▶ **Assignment**
Every line holding the word "agent" should be copied from the material.
+++ Provided entries +++
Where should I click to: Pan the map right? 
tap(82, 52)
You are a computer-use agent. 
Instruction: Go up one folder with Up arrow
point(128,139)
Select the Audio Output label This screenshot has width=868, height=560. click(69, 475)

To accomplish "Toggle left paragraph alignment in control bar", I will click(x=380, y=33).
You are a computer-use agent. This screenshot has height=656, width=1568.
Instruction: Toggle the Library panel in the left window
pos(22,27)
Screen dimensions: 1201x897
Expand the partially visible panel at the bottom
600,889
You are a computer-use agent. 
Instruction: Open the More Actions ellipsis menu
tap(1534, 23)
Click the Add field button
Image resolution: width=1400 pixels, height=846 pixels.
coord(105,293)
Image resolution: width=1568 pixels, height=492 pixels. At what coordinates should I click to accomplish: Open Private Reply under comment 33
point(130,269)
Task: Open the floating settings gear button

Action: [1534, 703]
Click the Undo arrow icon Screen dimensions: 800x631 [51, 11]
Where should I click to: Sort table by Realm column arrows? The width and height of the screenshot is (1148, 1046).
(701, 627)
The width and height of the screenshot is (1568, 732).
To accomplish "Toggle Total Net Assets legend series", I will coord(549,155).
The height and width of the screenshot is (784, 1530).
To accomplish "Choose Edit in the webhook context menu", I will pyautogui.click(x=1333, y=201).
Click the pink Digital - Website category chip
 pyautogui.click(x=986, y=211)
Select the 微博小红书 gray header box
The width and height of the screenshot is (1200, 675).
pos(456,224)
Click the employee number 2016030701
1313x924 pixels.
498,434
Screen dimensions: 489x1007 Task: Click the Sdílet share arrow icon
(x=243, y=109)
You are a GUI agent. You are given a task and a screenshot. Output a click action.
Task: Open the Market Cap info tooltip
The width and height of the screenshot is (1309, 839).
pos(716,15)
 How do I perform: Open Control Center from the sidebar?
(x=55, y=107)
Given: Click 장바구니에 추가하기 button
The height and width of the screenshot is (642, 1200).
+++
▶ **Response to this task**
You are a computer-use agent. 
You are a computer-use agent. This screenshot has height=656, width=1568.
You are a computer-use agent. 
You are a GUI agent. You are given a task and a screenshot. Output a click action.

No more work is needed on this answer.